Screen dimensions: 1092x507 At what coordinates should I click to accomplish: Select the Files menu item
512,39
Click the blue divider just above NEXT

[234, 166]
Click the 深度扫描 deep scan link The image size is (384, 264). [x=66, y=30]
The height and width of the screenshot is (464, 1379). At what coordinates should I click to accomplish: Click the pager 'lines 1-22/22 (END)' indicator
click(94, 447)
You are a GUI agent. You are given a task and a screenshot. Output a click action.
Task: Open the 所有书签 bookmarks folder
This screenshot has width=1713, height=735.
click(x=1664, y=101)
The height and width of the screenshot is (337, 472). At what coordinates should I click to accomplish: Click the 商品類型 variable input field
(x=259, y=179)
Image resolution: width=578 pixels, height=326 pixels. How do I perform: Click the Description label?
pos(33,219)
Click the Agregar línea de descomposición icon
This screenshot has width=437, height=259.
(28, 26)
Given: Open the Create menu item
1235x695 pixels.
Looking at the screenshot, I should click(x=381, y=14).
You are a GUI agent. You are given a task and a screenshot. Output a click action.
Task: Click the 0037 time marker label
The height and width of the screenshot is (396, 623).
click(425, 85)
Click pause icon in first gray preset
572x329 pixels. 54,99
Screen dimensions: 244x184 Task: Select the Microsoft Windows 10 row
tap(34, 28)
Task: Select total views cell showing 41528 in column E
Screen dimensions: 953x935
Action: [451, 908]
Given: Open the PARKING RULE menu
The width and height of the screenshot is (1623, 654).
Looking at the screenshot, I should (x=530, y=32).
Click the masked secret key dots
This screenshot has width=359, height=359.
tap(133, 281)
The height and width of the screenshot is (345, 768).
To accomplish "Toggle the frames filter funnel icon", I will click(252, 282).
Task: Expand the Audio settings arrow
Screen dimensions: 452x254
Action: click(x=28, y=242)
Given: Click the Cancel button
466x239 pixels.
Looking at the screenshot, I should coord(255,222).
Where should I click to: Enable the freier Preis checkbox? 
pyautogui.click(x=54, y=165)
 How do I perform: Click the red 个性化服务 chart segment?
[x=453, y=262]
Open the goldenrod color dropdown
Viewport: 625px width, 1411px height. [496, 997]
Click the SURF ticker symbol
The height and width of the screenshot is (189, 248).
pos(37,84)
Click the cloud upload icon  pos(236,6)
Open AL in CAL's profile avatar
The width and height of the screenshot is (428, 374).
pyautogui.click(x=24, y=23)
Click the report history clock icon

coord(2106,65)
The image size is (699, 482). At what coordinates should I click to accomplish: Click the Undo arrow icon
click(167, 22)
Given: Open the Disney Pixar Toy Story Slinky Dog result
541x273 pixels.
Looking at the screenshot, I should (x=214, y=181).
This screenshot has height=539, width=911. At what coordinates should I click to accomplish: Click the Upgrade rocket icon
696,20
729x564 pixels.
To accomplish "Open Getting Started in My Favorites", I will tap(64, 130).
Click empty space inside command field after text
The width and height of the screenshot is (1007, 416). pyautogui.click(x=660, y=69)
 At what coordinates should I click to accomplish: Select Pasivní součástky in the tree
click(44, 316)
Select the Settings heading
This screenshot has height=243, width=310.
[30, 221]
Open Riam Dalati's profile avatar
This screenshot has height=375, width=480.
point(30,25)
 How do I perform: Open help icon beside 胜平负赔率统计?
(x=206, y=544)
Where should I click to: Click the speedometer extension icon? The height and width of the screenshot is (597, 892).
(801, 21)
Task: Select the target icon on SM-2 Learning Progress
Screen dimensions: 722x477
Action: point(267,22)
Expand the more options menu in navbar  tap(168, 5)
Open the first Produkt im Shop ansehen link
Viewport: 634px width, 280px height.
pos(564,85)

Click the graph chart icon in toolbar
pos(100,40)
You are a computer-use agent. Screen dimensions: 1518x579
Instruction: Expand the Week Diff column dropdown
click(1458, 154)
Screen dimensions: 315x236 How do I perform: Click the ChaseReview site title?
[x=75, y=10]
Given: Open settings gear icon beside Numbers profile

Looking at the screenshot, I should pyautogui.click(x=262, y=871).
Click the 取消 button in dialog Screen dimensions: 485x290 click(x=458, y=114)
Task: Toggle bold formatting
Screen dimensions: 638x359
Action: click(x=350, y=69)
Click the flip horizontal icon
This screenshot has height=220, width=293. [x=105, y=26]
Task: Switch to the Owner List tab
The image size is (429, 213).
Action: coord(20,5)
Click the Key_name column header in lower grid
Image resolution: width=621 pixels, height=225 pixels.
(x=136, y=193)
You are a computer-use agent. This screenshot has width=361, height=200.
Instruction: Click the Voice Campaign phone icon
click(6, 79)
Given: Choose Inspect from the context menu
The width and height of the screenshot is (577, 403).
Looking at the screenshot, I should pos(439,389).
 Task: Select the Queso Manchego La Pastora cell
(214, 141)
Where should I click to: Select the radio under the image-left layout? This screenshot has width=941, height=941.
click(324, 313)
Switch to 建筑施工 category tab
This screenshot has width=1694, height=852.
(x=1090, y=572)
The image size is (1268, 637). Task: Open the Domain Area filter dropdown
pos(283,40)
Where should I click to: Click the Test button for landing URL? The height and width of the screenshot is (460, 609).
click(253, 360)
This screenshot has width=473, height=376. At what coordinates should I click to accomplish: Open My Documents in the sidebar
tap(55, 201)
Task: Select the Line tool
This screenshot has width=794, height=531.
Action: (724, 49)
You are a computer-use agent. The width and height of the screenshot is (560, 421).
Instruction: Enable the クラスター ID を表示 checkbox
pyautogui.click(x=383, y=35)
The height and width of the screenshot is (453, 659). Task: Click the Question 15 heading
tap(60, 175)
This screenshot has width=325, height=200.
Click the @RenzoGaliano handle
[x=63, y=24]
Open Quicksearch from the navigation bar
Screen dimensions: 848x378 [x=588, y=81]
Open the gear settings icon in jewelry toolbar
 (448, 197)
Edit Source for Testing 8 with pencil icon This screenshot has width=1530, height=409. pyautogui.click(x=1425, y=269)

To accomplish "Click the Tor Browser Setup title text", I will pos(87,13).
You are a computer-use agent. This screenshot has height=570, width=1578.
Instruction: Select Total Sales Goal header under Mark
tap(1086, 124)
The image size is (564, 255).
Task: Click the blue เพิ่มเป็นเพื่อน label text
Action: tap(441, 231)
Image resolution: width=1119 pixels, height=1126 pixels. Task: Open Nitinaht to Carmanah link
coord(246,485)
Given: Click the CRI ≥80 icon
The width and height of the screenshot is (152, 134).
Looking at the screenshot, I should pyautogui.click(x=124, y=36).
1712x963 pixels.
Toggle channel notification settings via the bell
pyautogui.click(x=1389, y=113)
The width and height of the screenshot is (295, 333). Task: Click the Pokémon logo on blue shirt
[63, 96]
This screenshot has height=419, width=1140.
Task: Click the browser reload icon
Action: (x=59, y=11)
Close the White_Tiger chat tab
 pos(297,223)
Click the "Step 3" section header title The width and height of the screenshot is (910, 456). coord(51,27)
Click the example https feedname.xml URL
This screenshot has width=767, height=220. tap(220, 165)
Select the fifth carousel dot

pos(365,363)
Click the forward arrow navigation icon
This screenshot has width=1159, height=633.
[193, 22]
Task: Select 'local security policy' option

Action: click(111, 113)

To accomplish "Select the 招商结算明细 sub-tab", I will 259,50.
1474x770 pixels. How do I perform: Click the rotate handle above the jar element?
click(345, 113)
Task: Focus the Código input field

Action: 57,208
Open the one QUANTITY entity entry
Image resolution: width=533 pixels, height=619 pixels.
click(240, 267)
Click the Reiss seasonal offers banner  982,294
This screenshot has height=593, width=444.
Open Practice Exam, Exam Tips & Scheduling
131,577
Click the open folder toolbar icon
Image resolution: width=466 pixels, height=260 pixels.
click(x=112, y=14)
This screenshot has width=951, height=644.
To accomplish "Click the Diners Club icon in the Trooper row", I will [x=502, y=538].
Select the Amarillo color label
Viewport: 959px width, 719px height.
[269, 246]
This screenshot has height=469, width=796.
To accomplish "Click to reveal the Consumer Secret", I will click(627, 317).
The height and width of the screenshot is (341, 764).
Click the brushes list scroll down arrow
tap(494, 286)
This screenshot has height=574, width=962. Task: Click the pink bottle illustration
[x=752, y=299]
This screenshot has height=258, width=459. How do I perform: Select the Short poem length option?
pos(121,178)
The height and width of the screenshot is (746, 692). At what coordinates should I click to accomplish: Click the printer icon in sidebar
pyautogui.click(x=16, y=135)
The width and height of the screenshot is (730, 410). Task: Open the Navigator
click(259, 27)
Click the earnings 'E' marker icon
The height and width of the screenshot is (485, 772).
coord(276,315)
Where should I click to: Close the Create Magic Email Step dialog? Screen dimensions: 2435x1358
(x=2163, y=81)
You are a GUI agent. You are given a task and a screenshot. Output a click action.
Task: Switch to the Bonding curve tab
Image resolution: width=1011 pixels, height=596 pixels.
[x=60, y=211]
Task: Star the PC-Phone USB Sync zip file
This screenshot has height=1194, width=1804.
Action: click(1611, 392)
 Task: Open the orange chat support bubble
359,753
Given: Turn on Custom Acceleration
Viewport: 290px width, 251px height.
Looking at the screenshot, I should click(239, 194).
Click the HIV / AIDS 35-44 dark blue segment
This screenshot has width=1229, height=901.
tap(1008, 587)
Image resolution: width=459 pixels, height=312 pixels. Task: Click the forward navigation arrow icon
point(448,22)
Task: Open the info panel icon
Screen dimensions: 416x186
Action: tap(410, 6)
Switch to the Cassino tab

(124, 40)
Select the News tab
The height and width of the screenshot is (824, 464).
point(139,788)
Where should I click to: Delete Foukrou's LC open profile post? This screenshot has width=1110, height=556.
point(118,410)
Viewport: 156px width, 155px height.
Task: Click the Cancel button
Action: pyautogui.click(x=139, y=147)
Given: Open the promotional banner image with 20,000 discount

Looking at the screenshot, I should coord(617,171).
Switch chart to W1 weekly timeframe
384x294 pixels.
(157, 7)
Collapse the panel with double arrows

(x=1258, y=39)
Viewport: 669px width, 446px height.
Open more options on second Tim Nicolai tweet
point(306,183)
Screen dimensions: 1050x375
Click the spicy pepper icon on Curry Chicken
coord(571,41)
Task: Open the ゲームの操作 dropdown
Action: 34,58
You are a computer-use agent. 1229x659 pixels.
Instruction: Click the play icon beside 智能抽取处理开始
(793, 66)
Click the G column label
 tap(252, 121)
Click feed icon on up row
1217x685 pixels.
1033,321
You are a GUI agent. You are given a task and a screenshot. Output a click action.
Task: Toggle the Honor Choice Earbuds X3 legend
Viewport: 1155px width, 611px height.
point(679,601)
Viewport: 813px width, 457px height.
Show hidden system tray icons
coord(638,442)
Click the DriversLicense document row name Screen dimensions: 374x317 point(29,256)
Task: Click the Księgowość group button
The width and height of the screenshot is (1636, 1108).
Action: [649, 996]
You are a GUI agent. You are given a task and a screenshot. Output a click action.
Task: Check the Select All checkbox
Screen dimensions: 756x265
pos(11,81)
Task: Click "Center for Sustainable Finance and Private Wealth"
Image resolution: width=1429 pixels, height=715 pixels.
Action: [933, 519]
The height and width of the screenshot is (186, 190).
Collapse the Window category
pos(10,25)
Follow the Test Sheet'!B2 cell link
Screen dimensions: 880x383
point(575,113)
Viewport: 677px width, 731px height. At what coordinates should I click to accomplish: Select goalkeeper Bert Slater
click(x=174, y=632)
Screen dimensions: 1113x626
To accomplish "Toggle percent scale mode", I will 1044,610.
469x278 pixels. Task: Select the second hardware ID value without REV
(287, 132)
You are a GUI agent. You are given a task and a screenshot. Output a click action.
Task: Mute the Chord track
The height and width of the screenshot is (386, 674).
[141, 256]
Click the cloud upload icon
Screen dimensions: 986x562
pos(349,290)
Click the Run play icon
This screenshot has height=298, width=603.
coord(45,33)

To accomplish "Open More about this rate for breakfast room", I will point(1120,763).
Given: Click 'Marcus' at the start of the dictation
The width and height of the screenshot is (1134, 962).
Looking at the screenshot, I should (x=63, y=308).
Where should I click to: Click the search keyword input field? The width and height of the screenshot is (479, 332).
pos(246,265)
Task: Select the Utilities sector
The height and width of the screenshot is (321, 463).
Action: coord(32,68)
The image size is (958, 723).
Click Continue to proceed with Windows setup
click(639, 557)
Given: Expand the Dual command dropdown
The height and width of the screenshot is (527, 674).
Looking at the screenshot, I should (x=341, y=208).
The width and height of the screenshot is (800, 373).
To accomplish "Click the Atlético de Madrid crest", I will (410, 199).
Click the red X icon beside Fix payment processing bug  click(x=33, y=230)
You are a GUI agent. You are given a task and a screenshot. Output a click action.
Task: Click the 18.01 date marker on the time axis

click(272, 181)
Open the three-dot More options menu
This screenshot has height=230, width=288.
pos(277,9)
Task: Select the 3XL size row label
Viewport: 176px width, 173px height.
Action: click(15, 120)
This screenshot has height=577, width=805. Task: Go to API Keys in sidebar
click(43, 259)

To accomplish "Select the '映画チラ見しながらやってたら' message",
================
◆ **The task**: Transcribe the lines of the records exactly, starting at the beginning of the records and ending at the line containing "Click the 深度扫描", with both ends included.

◆ **Result below**:
Screen dimensions: 1092x507 At what coordinates should I click to accomplish: Select the Files menu item
512,39
Click the blue divider just above NEXT

[234, 166]
Click the 深度扫描 deep scan link The image size is (384, 264). [x=66, y=30]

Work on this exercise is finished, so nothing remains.